8 de maio de 2007

"Come cenouras, que faz os olhos bonitos"...


- Os nabos são bons, dona Lurdes?, pergunta a velha dos olhos bonitos.
- Ainda ninguém se queixou, responde a merceeira, cansada…
- É o que eu como, nabos e cenouras, tem que ser bons, diz a velha dos olhos bonitos, com um tom azedo e rezingão.
- Não é por comer ramburgas (penso que ela queria dizer hambúrgueres) que eu tenho estes olhos, continua a velha, mudando o tom para o estilo gaiteiro, quando viu o homem entrar na mercearia.
O homem percebeu a deixa e até inchou. A velha dos olhos bonitos podia ser mãe dele, mas depois dos sessenta anos, deve ser indiferente ter 70 ou 80, pensei eu…
- E tem, e tem!

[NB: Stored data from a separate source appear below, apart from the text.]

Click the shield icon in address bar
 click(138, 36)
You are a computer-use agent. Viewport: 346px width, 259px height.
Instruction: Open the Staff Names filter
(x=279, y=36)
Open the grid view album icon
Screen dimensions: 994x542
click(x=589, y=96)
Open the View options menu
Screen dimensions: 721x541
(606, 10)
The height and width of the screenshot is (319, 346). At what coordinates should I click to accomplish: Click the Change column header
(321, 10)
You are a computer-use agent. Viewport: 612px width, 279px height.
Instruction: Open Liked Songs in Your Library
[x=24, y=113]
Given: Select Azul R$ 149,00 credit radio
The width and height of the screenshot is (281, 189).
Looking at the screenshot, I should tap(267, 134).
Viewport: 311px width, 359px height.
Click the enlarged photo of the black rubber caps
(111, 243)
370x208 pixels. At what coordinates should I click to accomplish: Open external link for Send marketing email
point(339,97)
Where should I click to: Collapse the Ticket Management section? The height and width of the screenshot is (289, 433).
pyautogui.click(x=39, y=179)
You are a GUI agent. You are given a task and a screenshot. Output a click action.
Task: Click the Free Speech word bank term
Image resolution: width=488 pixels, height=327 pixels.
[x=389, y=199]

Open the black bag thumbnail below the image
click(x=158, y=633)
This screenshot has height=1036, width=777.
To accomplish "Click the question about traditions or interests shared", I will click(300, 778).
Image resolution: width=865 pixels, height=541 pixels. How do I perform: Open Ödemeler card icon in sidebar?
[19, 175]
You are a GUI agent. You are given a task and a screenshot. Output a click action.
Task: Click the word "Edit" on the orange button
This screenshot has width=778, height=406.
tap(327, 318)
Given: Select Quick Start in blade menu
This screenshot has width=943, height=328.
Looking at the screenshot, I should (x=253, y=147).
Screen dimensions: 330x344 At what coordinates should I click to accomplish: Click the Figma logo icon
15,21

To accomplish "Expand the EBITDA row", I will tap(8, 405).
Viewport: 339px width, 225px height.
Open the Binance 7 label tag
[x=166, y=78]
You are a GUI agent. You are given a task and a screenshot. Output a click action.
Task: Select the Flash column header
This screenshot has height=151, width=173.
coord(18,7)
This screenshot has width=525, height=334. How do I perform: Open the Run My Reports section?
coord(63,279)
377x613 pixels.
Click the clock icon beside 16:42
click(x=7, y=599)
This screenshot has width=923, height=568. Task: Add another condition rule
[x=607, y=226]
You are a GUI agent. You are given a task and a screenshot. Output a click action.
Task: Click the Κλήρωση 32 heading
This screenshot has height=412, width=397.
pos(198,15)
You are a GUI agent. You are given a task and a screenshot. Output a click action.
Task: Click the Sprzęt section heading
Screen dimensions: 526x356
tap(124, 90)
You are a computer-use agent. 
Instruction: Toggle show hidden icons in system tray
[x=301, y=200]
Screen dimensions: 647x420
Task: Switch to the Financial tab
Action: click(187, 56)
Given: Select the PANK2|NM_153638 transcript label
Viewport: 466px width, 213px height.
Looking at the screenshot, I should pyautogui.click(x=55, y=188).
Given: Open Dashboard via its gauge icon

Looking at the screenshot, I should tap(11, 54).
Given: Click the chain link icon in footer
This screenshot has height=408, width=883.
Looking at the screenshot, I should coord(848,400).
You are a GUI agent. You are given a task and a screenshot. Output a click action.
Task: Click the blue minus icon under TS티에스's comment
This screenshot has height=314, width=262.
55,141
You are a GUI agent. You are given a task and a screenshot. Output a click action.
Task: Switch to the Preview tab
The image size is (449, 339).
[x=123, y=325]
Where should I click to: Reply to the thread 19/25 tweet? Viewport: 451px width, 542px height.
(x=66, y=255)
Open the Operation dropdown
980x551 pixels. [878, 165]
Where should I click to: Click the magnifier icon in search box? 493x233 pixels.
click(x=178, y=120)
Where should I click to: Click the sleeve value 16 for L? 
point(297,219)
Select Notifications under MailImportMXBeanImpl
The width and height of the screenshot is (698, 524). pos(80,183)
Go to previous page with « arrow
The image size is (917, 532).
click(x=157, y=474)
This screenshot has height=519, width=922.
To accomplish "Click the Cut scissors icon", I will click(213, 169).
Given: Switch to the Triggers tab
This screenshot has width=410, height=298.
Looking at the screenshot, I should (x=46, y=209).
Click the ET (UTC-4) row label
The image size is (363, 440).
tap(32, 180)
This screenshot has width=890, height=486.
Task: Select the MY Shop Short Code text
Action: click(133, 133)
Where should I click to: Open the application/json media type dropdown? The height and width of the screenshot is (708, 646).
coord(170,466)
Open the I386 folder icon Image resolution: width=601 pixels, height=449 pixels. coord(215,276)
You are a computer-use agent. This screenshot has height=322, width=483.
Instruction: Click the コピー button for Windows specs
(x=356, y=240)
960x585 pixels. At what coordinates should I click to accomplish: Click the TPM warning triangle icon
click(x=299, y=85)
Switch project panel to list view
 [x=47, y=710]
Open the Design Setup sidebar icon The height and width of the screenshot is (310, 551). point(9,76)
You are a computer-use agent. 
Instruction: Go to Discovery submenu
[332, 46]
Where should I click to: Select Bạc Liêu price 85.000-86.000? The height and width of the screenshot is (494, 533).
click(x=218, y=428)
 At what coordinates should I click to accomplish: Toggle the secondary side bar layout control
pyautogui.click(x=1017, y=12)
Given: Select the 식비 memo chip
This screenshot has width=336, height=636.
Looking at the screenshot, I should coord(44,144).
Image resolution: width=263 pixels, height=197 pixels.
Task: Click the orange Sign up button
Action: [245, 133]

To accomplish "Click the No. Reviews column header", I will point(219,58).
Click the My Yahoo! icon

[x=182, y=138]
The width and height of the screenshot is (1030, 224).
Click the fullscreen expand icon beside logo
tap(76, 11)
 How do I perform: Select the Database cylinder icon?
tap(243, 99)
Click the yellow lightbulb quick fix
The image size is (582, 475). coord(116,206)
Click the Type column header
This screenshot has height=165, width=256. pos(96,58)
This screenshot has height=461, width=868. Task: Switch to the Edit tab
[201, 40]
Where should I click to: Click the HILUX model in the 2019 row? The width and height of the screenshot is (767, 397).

Uns olhos bonitos como certas alentejanas têm, ou enganei-me?, respondeu o velhote, de repente mais alto, mais ufano, sorriso malandro, sacudindo com primor e olhar apurado a terra de umas cebolas, antes de as pôr no saco.
- E sou… de Garvão, atalhou a velha, levando a mão ora ao cabelo ora ao peito, toda risinhos…
E eu, abismada, pensei que, se aos 80 anos, esta velha resmungona, comedora de nabos e cenouras, ainda cora, realmente deve ser mesmo verdade que enquanto há vida há esperança.